Pela equipe e conteúdo das declarações, o presidente Jair Bolsonaro (PSL) também vai se dedicar à redução do Estado brasileiro, ignorando que o papel do União é essencial para o investimento em infraestrutura, especialmente em setores essenciais como transporte, energia, telecomunicações e saneamento, manutenção e expansão de programas sociais e serviços públicos de qualidade.

Se considerarmos as decisões de Temer e as declarações de Bolsonaro, os trabalhadores, em especial os servidores públicos, devem se preparar para mais batalhas no próximo ano.

Temer começou o mandato encaminhando ao Congresso Nacional medidas como o plano de privatizações, a reforma trabalhista e a Emenda Constitucional (EC) 95, que congelou por 20 anos investimentos públicos.

Antes de assumir, Bolsonaro deu declarações dizendo que é preciso aprofundar a reforma Trabalhista.
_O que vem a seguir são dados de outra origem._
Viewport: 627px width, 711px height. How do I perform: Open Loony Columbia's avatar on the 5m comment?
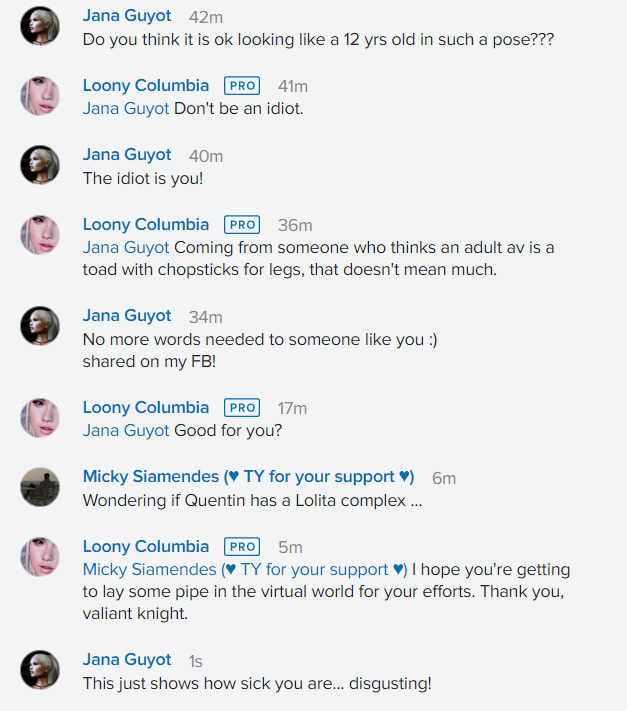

Durante a campanha, Bolsonaro declarou diversas vezes que o “serviço público é uma fábrica de marajás”, que o funcionalismo é “o grande problema da Previdência no Brasil” e que quer “acabar com a estabilidade do servidor”.

O ministro da economia, Paulo Guedes, já declarou que pretende fazer a reforma da Previdência. Para ele, o sistema previdenciário brasileiro deveria ser como o chileno, onde cada trabalhador deposita um valor por mês, se quiser se aposentar. O sistema é chamado de capitalização.

A Emenda Constitucional 95 não só reduziu recursos do setor público como afetou as negociações salariais. Além do congelamento, aumentaram as dificuldades de diálogo com o governo. Em 2019, o indicativo é de que a política econômica, de restrição fiscal, será maior.

No caso da administração pública, haverá grandes modificações, reestruturações como o caso do Ministério do Trabalho, que deverá ser fatiado, o que também prejudica os servidores. Foi graças à mobilização que medidas de Temer como o adiamento do reajuste dos servidores previsto para janeiro de 2019, ainda dependem de decisões da Justiça. Em agosto, o governo federal publicou a MP 849 adiando para 2020 esse reajuste. Mas MP precisa ser votada até fevereiro ou perde a validade.

Outra frente de ataque é a Lei da Terceirização (13.429/2017) que resultaria na extinção de milhares de cargos públicos. Mas, na prática, as medidas – terceirização, privatizações, reforma Trabalhista e EC 95 – se complementam e tem o mesmo resultado: precarizar o trabalho, retirar direitos e mandar o dinheiro público para o setor privado.